**WORK TASK**
Every line below that contains "will" is to be copied.

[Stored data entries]

┄┄┄┄┄┄┄┄┄┄

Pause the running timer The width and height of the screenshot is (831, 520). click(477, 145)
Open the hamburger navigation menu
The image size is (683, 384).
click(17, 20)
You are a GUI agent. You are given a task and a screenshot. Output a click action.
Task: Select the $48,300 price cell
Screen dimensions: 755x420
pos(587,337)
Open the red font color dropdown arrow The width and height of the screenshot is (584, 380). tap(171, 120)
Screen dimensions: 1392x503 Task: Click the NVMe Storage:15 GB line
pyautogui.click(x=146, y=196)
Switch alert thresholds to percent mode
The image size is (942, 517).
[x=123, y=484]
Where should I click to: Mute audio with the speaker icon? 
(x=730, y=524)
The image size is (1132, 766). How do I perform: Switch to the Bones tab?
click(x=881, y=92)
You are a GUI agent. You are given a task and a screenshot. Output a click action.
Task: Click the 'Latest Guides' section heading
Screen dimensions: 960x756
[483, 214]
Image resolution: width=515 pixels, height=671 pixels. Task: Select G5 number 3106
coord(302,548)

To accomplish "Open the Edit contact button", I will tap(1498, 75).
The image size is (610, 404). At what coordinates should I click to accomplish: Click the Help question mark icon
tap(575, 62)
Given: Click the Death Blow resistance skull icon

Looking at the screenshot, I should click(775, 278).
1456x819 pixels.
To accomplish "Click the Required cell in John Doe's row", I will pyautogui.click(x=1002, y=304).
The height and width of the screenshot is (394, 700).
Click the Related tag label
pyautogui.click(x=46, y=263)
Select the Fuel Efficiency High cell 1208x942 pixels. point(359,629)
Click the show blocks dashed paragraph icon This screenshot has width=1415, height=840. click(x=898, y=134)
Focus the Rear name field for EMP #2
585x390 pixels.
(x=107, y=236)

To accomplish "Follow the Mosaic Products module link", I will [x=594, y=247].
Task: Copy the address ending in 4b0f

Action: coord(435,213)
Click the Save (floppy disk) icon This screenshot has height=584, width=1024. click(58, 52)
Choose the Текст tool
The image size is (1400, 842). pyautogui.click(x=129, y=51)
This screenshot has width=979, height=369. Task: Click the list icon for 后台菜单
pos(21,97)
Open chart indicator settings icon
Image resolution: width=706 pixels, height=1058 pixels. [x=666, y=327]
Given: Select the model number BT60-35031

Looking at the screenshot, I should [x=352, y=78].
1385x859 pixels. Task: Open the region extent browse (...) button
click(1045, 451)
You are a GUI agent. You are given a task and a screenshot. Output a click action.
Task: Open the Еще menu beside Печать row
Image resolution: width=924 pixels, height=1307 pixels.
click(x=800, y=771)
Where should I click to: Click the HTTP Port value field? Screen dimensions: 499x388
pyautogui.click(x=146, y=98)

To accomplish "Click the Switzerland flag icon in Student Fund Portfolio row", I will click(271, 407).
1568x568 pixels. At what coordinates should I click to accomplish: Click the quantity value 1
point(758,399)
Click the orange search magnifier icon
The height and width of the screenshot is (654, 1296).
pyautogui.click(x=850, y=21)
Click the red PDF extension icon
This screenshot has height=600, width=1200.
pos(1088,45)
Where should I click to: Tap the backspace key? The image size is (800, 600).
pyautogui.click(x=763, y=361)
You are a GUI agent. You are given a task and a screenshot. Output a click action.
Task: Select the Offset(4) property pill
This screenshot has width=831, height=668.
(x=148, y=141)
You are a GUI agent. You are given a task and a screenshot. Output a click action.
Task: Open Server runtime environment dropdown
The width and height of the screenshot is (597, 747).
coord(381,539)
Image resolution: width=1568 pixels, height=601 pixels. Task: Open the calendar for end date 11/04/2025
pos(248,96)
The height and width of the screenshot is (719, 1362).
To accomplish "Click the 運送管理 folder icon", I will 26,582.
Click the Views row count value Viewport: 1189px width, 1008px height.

┄┄┄┄┄┄┄┄┄┄

**ANSWER AREA**
To accomplish "Open the Edit contact button", I will tap(1498, 75).
To accomplish "Click the Required cell in John Doe's row", I will pyautogui.click(x=1002, y=304).
To accomplish "Follow the Mosaic Products module link", I will [x=594, y=247].
To accomplish "Click the Switzerland flag icon in Student Fund Portfolio row", I will click(271, 407).
To accomplish "Click the 運送管理 folder icon", I will 26,582.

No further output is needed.